Make cross border care more accessible

In Canada, citizens pay high taxes each year and we’re promised universal health care services in return. The problem is, wait times are often extremely long in our health system – sometimes patients have to wait years to see a specialist or receive surgery. 

If patients don’t want to wait long periods, they often have to reach into their own pocket and pay for treatment outside the province or country. 

Throughout the European Union, we also find universal health care systems. But a key difference is that EU patients have the right to go to other EU countries, pay for surgery and then be reimbursed by their home government.
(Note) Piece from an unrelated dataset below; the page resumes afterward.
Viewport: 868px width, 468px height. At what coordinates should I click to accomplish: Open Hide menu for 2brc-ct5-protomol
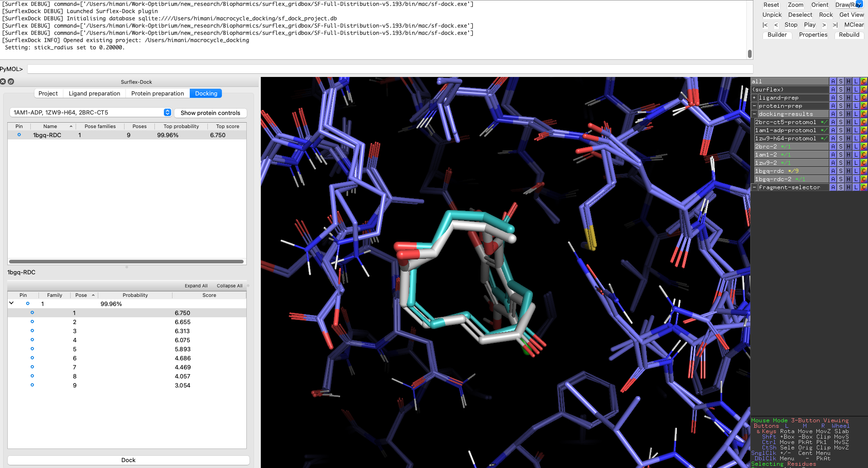(x=848, y=122)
Reimbursements cover up to what the patient’s home government would have spent to provide the treatment locally. 

If Canada copied this approach, a patient waiting a year to get their hip operation could instead receive treatment next week in one of thousands of surgical clinics throughout the developed world. 

Governments benefit too as the patient is now back on their feet and avoiding complications that sometimes come with long wait times – meaning the government doesn’t have to treat those complications on top of the initial health problem. 

To learn more, watch our Health Reform Now documentary (scroll up) or this shorter video. 

Legalize access to non-government providers

Canada is the only country in the world that puts up barriers, or outright bans patients from paying for health services locally. 

For instance, a patient in Toronto cannot pay for a hip operation at a private clinic in Toronto. Their only option is to wait for the government to eventually provide treatment or leave the province and pay elsewhere. 

Countries with better-performing universal health care systems do not have such bans. They allow patients a choice – use the public system or pay privately for treatment. Sweden, France, Australia and more – they all allow choice. 

Why? One reason is that allowing choice means some patients will decide to pay privately. This takes pressure off the public system. For instance, in Sweden, 87% of patients use the public system, but 13% purchase private health insurance. 

Ultimately, more choice improves access for patients. 

To learn more, watch our Health Reform Now documentary (scroll up) or watch this short clip on this topic. 

Shift to funding services for patients, not bureaucracies

In Canada, most hospitals receive a cheque from the government each year and are then asked to do their best to help patients. This approach is known as “block funding”. 

Under this model, a patient walking in the door represents a drain on the hospital’s budget. Over the course of a year, hospital administrators have to make sure the budget stretches out so services are rationed. This is why you might have to wait until next year or the year after for a hip operation, knee operation, etc. 

In better-performing universal health systems, they take the opposite approach – hospitals receive money from the government each time they help a patient. If a hospital completes a knee operation, it might receive, say, $10,000. If it completes a knee operation on another patient, it receives another $10,000. 

This model incentivizes hospitals to help more patients – to help more patients with knee operations, cataract surgery, etc. This approach also incentivizes hospitals to spend money on expenses that help patients (e.g. more doctors, nurses, equipment, etc.) rather than using the money on expenses that don’t help patients (e.g. more admin staff).